There’s not much to tell, really, except that (a) it was the first time they’ve gotten a proper (sea) Chase, and (b) it went about like I expected. For whatever reason, I didn’t include the extended Range Bands, and I really should have—I’ll fix that for next time. I did have a plan for their possible failure, though I didn’t really expect that to include ship-to-ship combat, if needed at all. I wanted to give them a good scare, not sink the whole campaign right there.

Because I had front-loaded the crunchy bits, I could work the Chase into the narrative without much fuss. That actually felt pretty good, too.

The real problem came later, when I realized that the PCs’ brazen full-sail charge across the shoals meant this event actually shouldn’t have occurred before they exited the shoals, but some time afterward. This would have changed the conditions quite a bit. With the Chase ending at sundown, there was no way to move it “temporally,” and as exiting through the reefs in the middle of the chase was not something I had considered in advance, I really didn’t have a quick fix for it. Ultimately, the geography was ambiguous enough that, at the time, it wasn’t so noticeable to the players without it being pointed out—unless they read this, they may never know—but I consider it “bad GMing” to rely on the fog-of-play(?) to hide the seams.

The Unraveling

For starters, the failure with the navigation plan resulted in the PCs’ arrival ahead of schedule—by a full day. This screwed up planned events. This screwed up the weather conditions. Not an insurmountable problem, but I did have to take a break to process all the consequences. Also, it was later in the session than I had expected—pacing failure, again. The arrival went well enough on its own, though.

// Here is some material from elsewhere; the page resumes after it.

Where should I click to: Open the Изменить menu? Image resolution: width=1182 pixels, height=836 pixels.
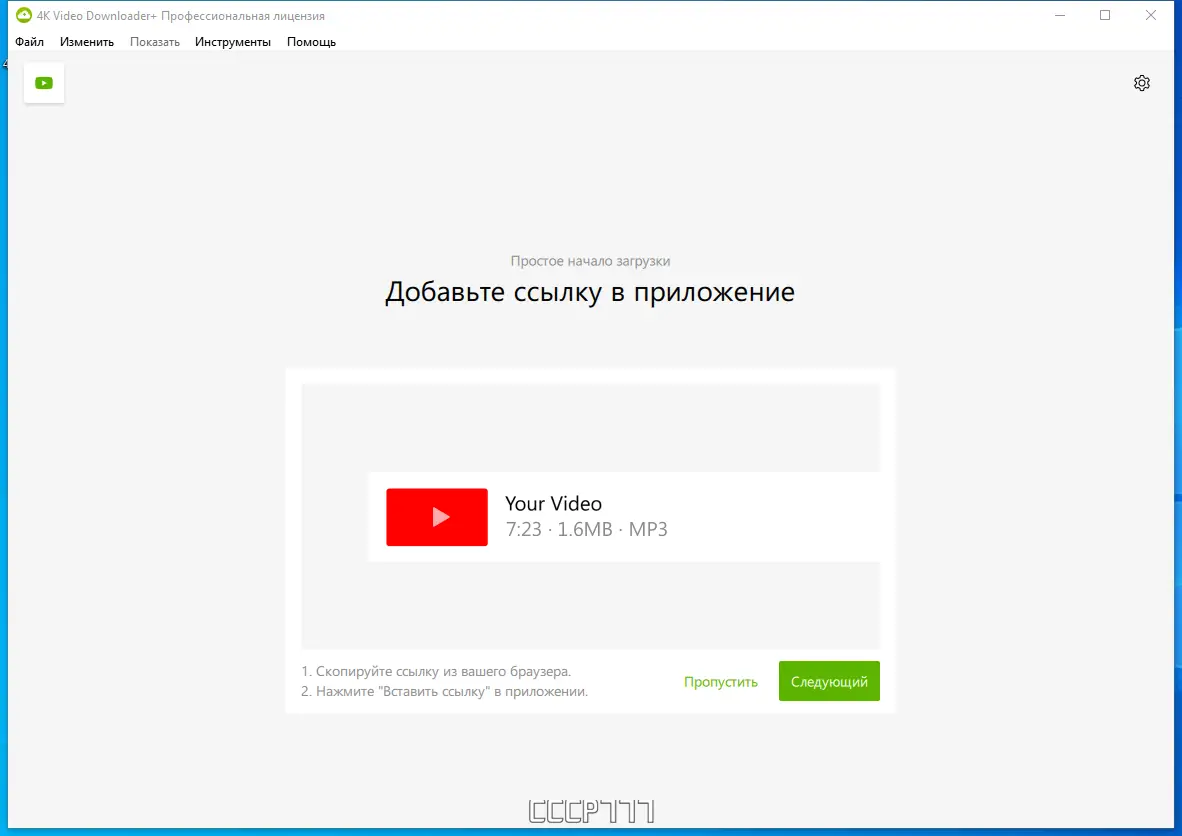87,42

Then we started getting into the now front-loaded crunchy bits of entering port and getting about their expected business. Things got out of order. And it took too long. And it was confusing. And it was kinda boring—even I, who usually like this sort of thing, really just wanted to get on with it. And I found issues with the situations I had planned there as we were navigating them. And then Rogers’ player had to leave in fifteen minutes, and I really needed to interrupt the process to wrap things up in time. Ultimately, it ended on one of the cliffhangers I really wanted to use, but not in the way I wanted, and it felt rushed and weird.

I’m not sure how this could have been handled any better, given the situation. But I do have some ideas to make things run a bit more smoothly in the future, that I will undoubtedly discuss next time.


  • I almost tossed out the Pyramid 3/103 Setbacks “Mad as Bones” concept before this season started as it wasn’t amounting to much in the previous one. But I only just now realized how I’d misunderstood it, due to some problematic editing/writing of the article. Now that I’ve corrected, it may end up needing some fine-tuning—I may end up giving everyone a bonus to resist gaining Long-Term Stability Points during the voyage, or maybe change how often they accrue, depending on how it goes.
  • Davino’s player announced he would be missing this session a bit late in the week, and I now know he will miss at least two more. So, anything I had in mind for that character will have to be put off. Such is the unfortunate lot of the GM.
  • I put off creating any sort of random tables for generating age-of-sail ship malfunctions due to its being a large and complicated task, but it’s clear that was a mistake: it requires far too much mental processing to come up with something “truly suitable on-the-fly. But the most common hull problem, to my knowledge, is a “leak,” so I copped-out and went with that in the heat-of-the-moment. It might have been more interesting if they weren’t just pulling into port at that moment (like they were meant to 😛 )
  • The mystery-ship was, in fact, a guardacosta, the San Antonio y Animas of Havana, Cpt. Bartolomé Diaz; a 45 ton sloop of six guns (plus a bunch of swivel guns) and a crew of 20 or so. It would have been a tough fight, if the PCs had given one, and they would undoubtedly have lost men in the process.
  • The Old Man’s “riddle” is taken directly from the TV series 12 Monkeys, first introduced in S1E6 “Red Forest”—I always really liked it, and had been looking for a good place to use it. I almost used it for Spenser instead, but Claude seemed to fit a little better.